Creates a list of tuples (x value, expected y value) for Sin(x) function.
:param data_points: number of desired data points
:return: list of tuples (x value, expected y value
"""
x_vals = []
y_vals = []
for i in range(data_points):
    #parameter of randint signifies range of x values to be used*10
    x_vals.append(random.randint(-2000,2000)/10)
    y_vals.append(round(math.sin(x_vals[i]),1))
return (list(zip(x_vals,y_vals)))
# training_pairs, epochs, minibatchsize, learn_rate

sinx_test = Network(1,21,21)
print(sinx_test.feedforward(10))
sinx_test.train(build_sinx_data(600),20,10,2)
print(sinx_test.feedforward(10))

Solution

  • I didn't examine thoroughly all of your code, but some issues are clearly visible:

    • * operator doesn't perform matrix multiplication in numpy, you have to use numpy.dot. This affects, for instance, these lines: network_input * self.layer1[neuron], self.layer1_activations[weight]*self.layer2[neuron][weight], etc.

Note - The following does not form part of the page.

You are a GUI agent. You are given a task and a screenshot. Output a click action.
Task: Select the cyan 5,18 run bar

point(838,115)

    • Seems like you are solving your problem via classification (selecting 1 out of 21 classes), but using L2 loss. This is somewhat mixed up. You have two options: either stick to classification and use a cross entropy loss function, or perform regression (i.e. predict the numeric value) with L2 loss.

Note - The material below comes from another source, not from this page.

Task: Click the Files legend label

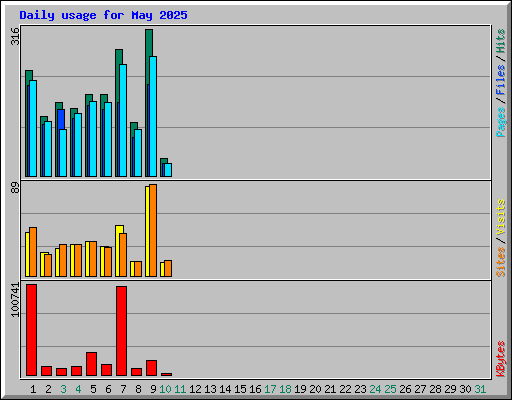Action: (x=501, y=79)
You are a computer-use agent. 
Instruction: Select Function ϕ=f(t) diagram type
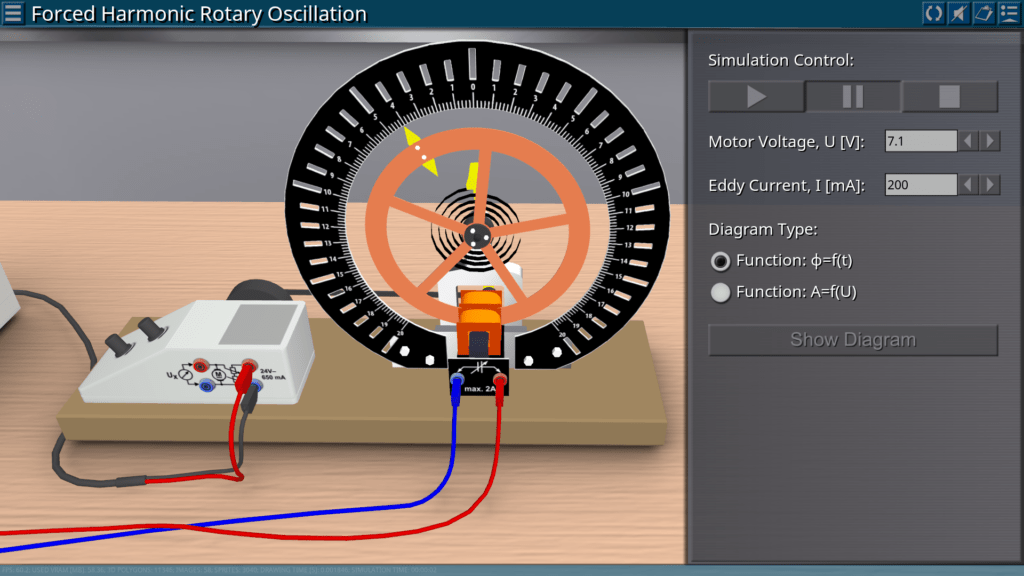coord(720,261)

    • You should definitely extract sigmoid function to avoid writing the same expression all over again:

      def sigmoid(z):
        return 1 / (1 + np.exp(-z))
      
      def sigmoid_derivative(x):
        return sigmoid(x) * (1 - sigmoid(x))
      
    • You perform the same update of self.layer1 and self.layer2, which clearly wrong. Take some time analyzing how exactly backpropagation works.